Selon les chiffres annuels et publics du ministère de la justice, au 31 décembre 2017, les effectifs des ERIS étaient de 367 agents dont 318 surveillants, 34 premiers surveillants et 15 officiers. En 2017, ils ont réalisé 2 109 missions dont 30% en missions de transfèrement, 18% en formations dispensées, 10% de fouilles sectorielles et 11% des extractions judiciaires. Les mutineries, évacuations ou autres actions de gestion de crise représentaient seulement 3,6% de leur action.

Avez-vous le profil ?

Les personnels des ERIS sont recrutés par voie de sélection professionnelle : le concours est réservé aux personnels de surveillance titulaires. Pour les agents concernés, la sélection se compose d’épreuves sportives, de tests psychologiques et d’un entretien avec un jury. Pour rappel, le concours est ouvert aux femmes : les ERIS de Paris ont d’ailleurs accueilli la première femme officier ERIS de la DISP début 2019 !

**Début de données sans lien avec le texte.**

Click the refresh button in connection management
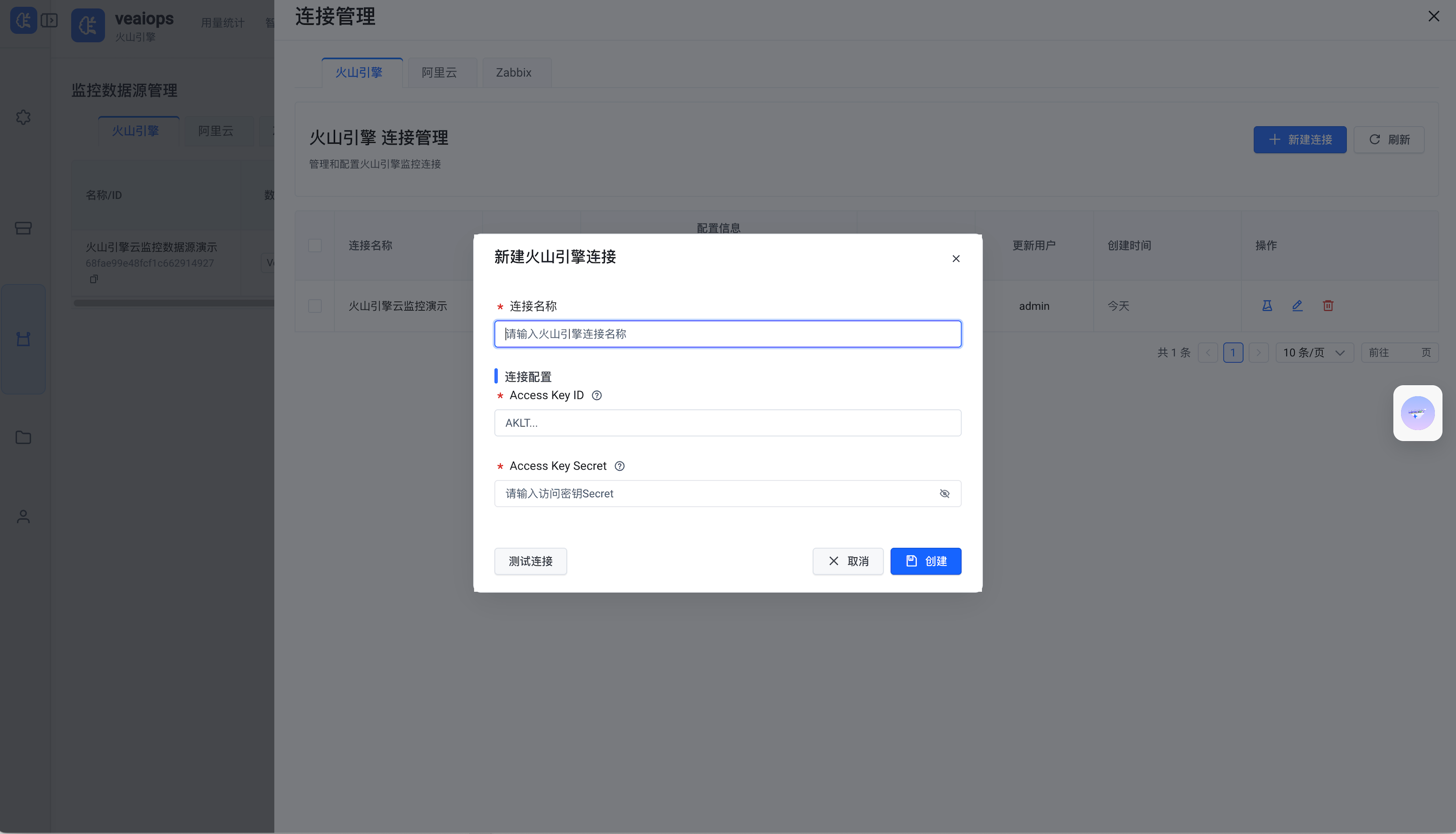1456x834 pixels. pyautogui.click(x=1389, y=139)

Le sens de la discipline, l’esprit d’équipe et le goût pour l’effort et les activités physiques sont des qualités essentielles pour intégrer une équipe d’intervention et de sécurité.

Les agents retenus suivent une formation complète de dix semaines : modules de tir, maintien de l’ordre, apprentissage des techniques opérationnelles et de prise en charge des transfèrements, gestion du stress, entretien physique et pratique de sports de combat (boxe et jujitsu notamment).

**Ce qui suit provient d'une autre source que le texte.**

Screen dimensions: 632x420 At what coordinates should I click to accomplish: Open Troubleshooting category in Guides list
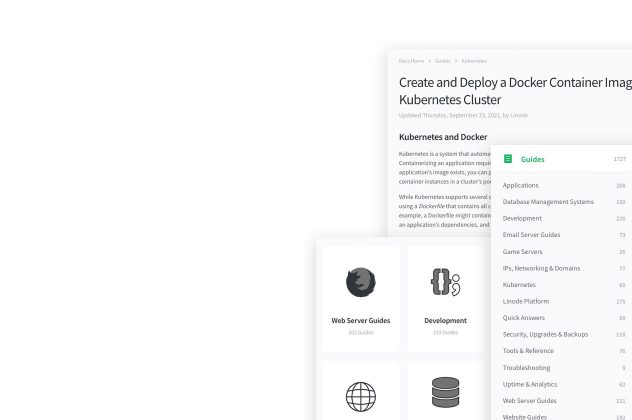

1 On se réfèrera utilement à la circulaire du 27 février 2003 et la note n° 000131 du 20 octobre 2003 relative à la gestion des détenus les plus dangereux incarcérés dans les maisons d’arrêt

2 CALANT Guénaèle, « Seine-et-Marne : 20 policiers ont pris la place des surveillants dans la prison de Meaux-Chauconin », Le Parisien, 24 janvier 2018.

3 BOUDISSA Hakima, « L’emploi de la contrainte et des armes en détention », comité sécurité intérieure des Jeunes de l’IHEDN, avril 2019.